On the Tuesday before inauguration, a mile from the nation’s Capitol Building where Donald Trump will take the oath of office, a crowd formed at the back of Washington, DC’s bourbon bar Barrel. A group of five blocked the stairway down to the bar’s basement speakeasy, snapping selfies with a taped-up, life-size photograph of Russian President Vladimir Putin’s head. Just past them, a woman paused to read a laminated sign: “Complimentary Wet Work, brought to you by the KGB.”
The speakeasy is called Elixir Bar, and it was reprising an election-season hit just in time for inauguration. In October, it made national headlines for “Make Cocktails Great Again,” a menu that riffed on then-candidate Trump’s most viral remarks. There was a rum concoction named “The concept of global warming was created by and for the Chinese in order to make U.S. manufacturing non-competitive,” and a vodka-based cocktail called “I moved on her like a bitch … when you’re a star, they let you do it. you can do anything … grab them by the pussy.”
For inauguration week, Elixir has reprised the theme, with an updated motif meant to jab at the new president. It is a Russian victory party, and a “middle finger to the highest government body in the United States,” said the bar’s beverage director, Parker Girard.
A hallway was filled with Trump’s most spiteful tweets and a portrait gallery of Trump’s inner circle, printed on 8-by-11 paper sheets. The tweets were organized by topic: The “Against the media” column reached the floor. The “Against Russia” column was empty. Rudy Giuliani’s photo was captioned, “Nosferatu. No one knows where Rudy Giuliani has gone.”
Russian marching music drowned the room.
“We have Russian club music lined up for later,” Girard said. “You know, that sleazy lounge vibe.”
A bartender in a T-shirt with Trump’s face on it shook vodka cocktails under a Soviet ushanka, dangling like mistletoe. His bosses bought 12 cases of vodka for the week (in a typical week, they go through six bottles).
The room was bookended with Soviet Union flags. The Trump TV hit The Apprentice played on the bar’s only television, with life-size cut outs of Putin and Trump standing nearby. Russian and American flags lined the ceiling in pairs, and tiny snowflakes hung between them. Posters of the Capitol Building, photoshopped to look like the Kremlin, plastered the walls. The menus were so large, holding them made your hands seem smaller, a gag so effective the bar reprised it from the fall.

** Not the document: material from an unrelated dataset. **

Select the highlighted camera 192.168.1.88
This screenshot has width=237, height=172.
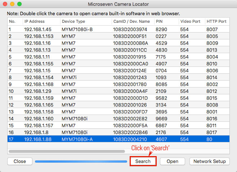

The trumpets and drums were unrelenting.
“If we can’t have satire, what can we have?” asked one patron, before taking a picture of a mural Girard had commissioned for the week — a vulgar play on the Last Supper. In the image, Trump’s campaign and transition team stand in place of the traditional biblical figures: The Donald is centered, with a nude Chris Christie to one side, Ivanka Trump on the other, and Rex Tillerson in the corner with a baby-size Vladimir Putin in his pocket. It may be the only context in which a man who has belittled the sacrifices of Sen. John McCain, Rep. John Lewis, and the Khan family could be called the sacrificial son.
“We wanted to take the fangs out of some of the things he had said — just owning the absurdity of it,” said Mike Haigis, Elixir’s former general manager, who returned to Washington to help with the new theme. “Then he won, so now we want to point out that his legitimacy is questionable.”
But unless prompted, the nature of the satire — that sipping on a drink named “The Red Scare” (Russian Standard, vermouth, Campari, and orange liqueur) to the sounds of Russian marching music is now a direct commentary on the 45th president of the United States — seemed lost on much of the crowd.
Kaitlyn Sill, a visiting political scientist from Pacific Lutheran University, leaned against the bar, taking in the theme. Its repetition of Trump’s most Trumpian moments, she said, represents “a normalization” of sorts.
“By being here,” she said, “there is some form of acceptance.”